Goal: Please return all of the rows below word for word, leaving out the pictures.

Listing:
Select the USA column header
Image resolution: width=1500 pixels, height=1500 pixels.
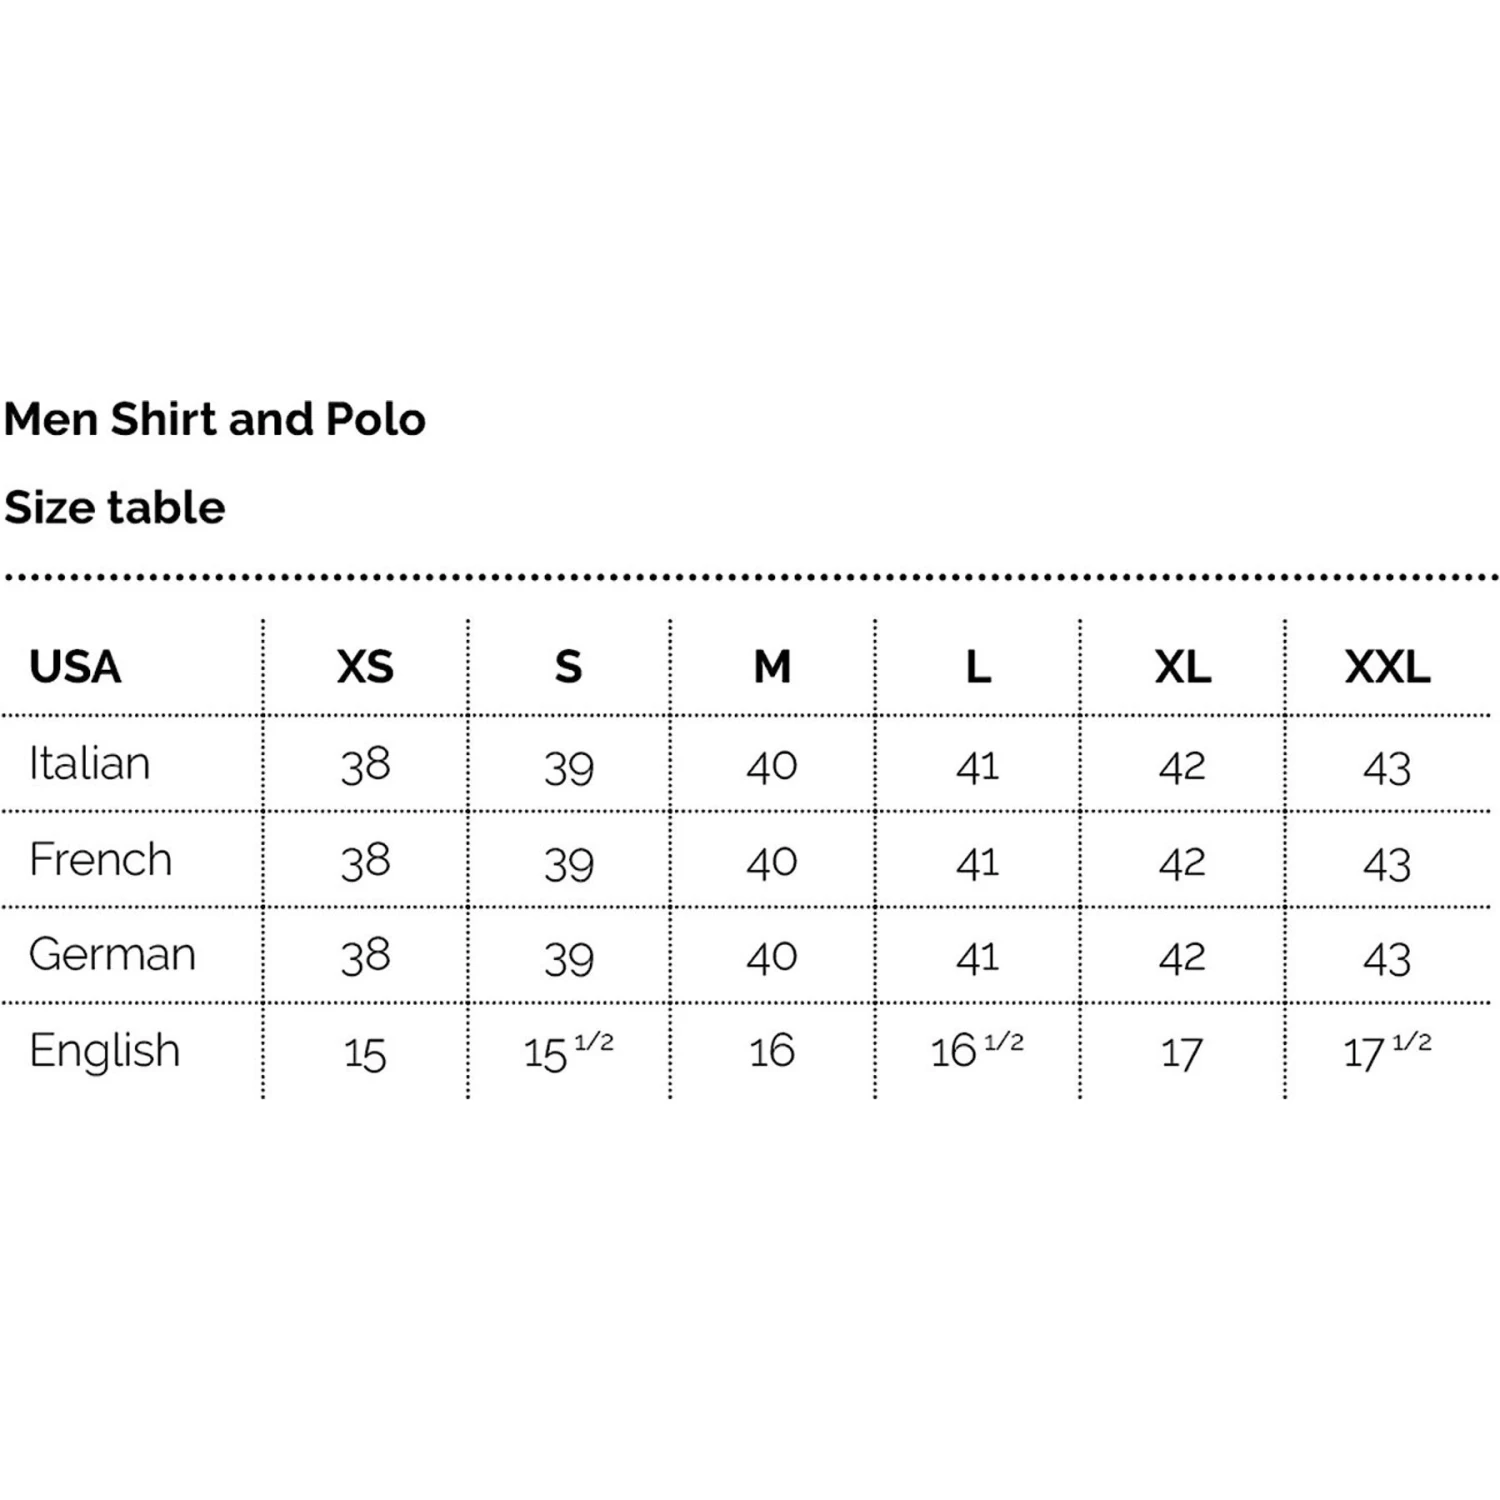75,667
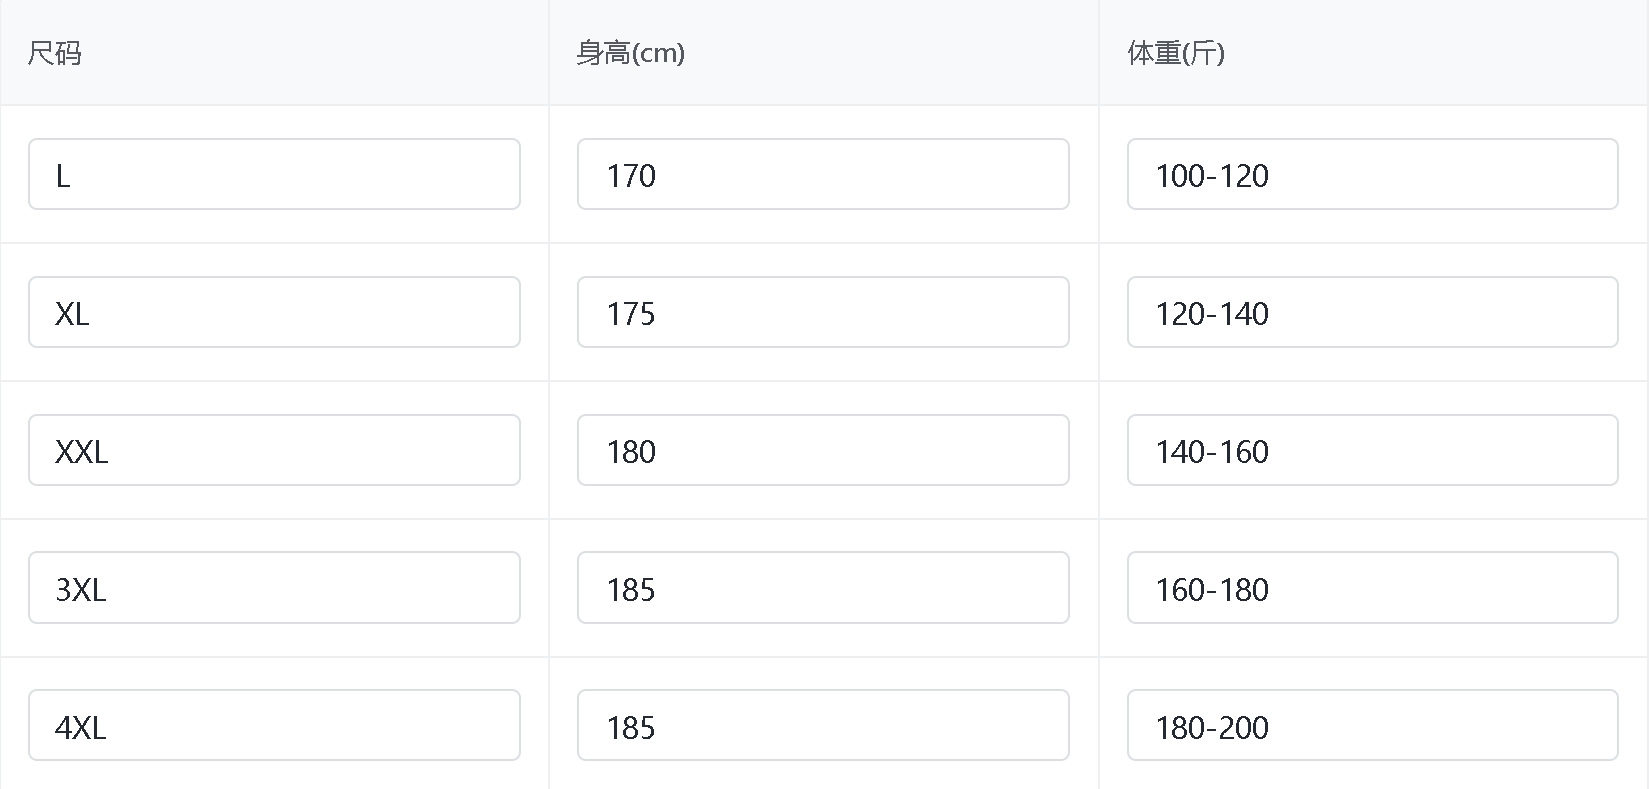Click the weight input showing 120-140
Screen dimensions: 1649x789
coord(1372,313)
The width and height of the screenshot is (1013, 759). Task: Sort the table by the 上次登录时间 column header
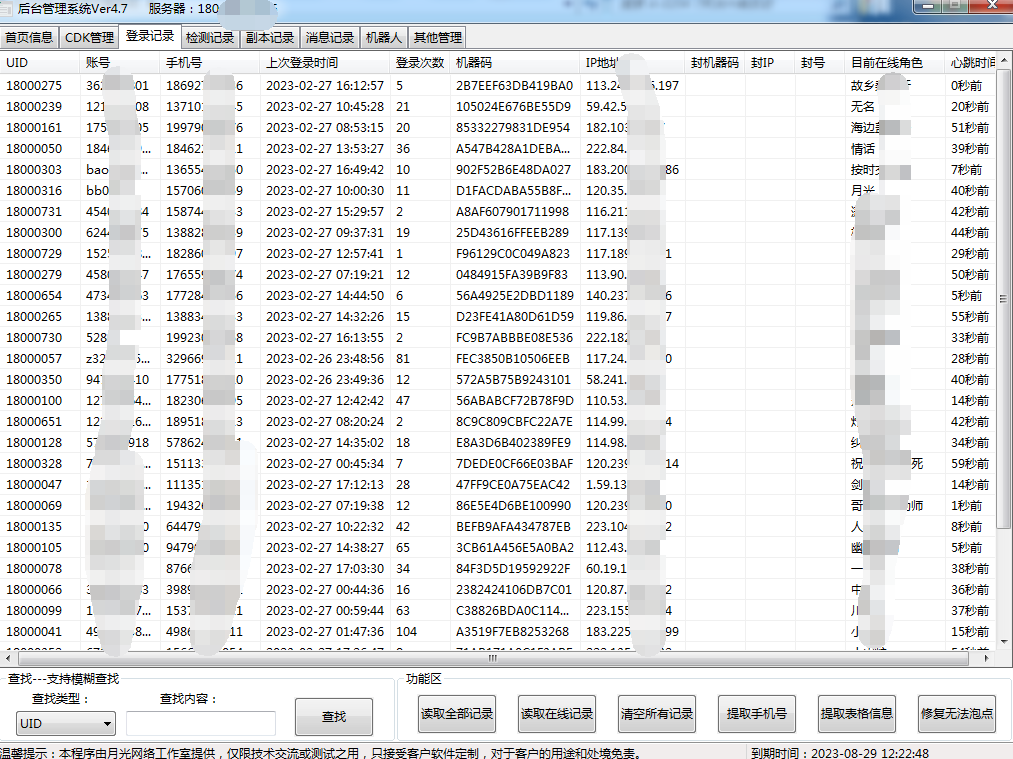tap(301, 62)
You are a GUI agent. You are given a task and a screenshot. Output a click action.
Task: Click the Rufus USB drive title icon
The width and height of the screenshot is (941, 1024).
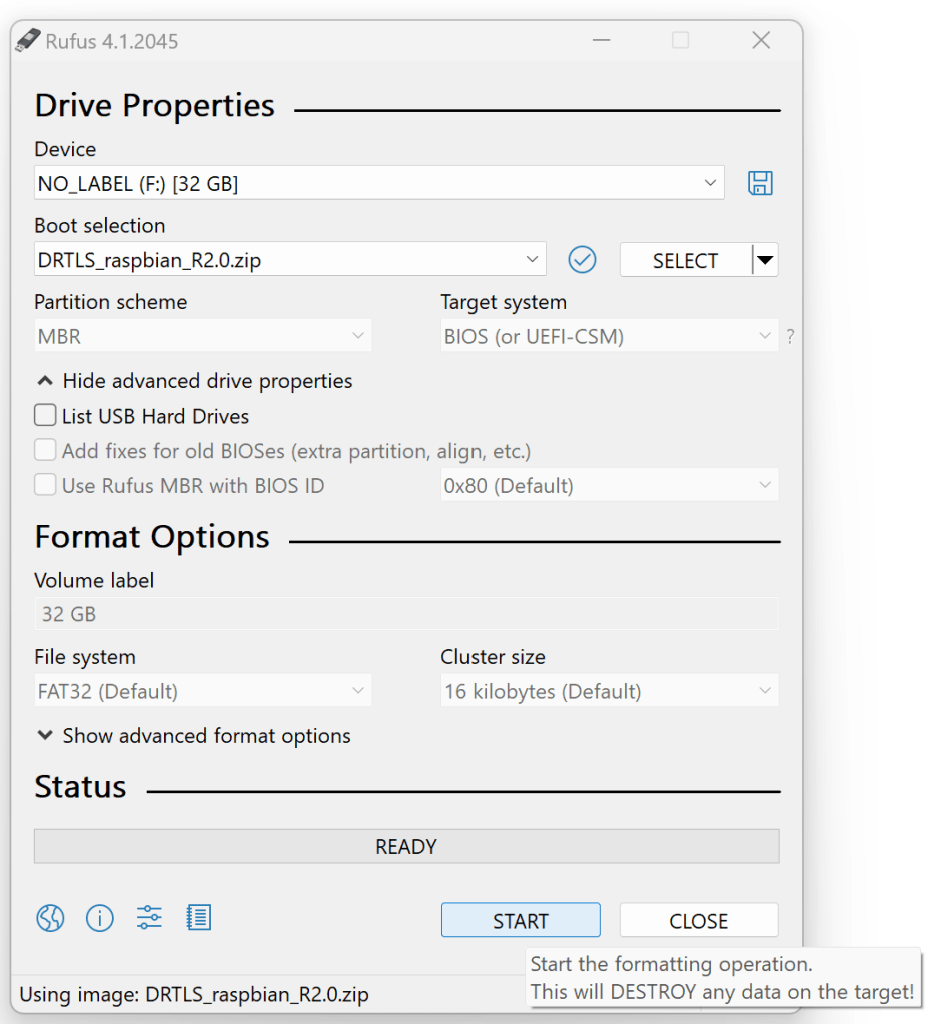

Correct output:
Select the USA column header
Image resolution: width=1500 pixels, height=1500 pixels.
75,667
Click the weight input showing 120-140
Screen dimensions: 1649x789
coord(1372,313)
The width and height of the screenshot is (1013, 759). Task: Sort the table by the 上次登录时间 column header
tap(301, 62)
You are a GUI agent. You are given a task and a screenshot. Output a click action.
Task: Click the Rufus USB drive title icon
The width and height of the screenshot is (941, 1024).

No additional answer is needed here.